STATED TASK —
Copy all of the records below word for word, omitting the pictures.

Records about locating items on screens —

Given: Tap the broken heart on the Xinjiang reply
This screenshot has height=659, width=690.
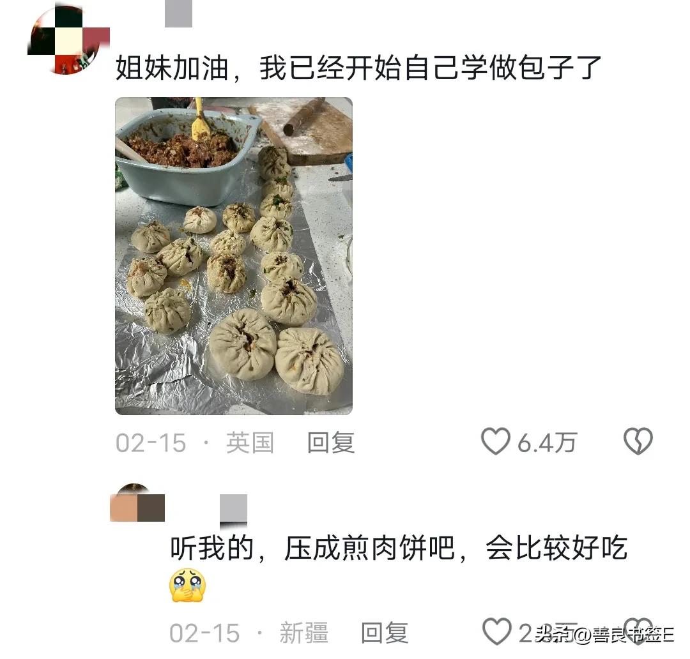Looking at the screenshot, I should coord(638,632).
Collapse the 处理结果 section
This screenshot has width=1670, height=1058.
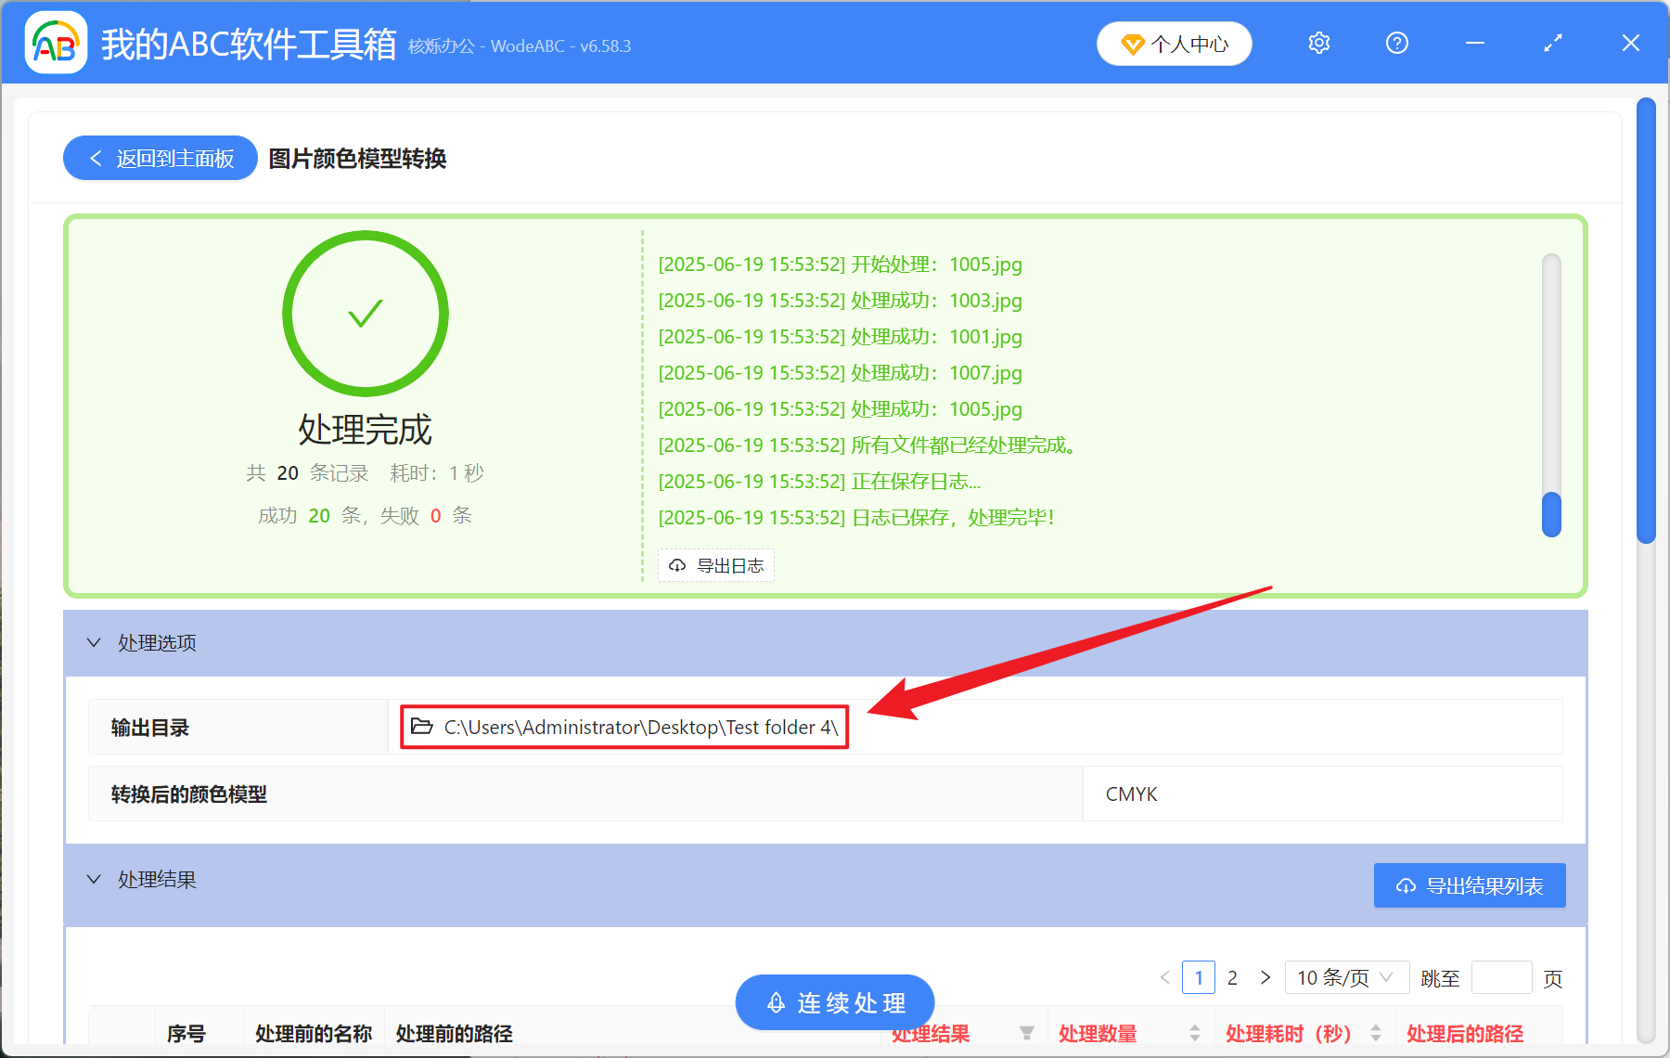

FINISHED ANSWER —
Given: Tap the broken heart on the Xinjiang reply
This screenshot has height=659, width=690.
Looking at the screenshot, I should coord(638,632).
Collapse the 处理结果 section
This screenshot has width=1670, height=1058.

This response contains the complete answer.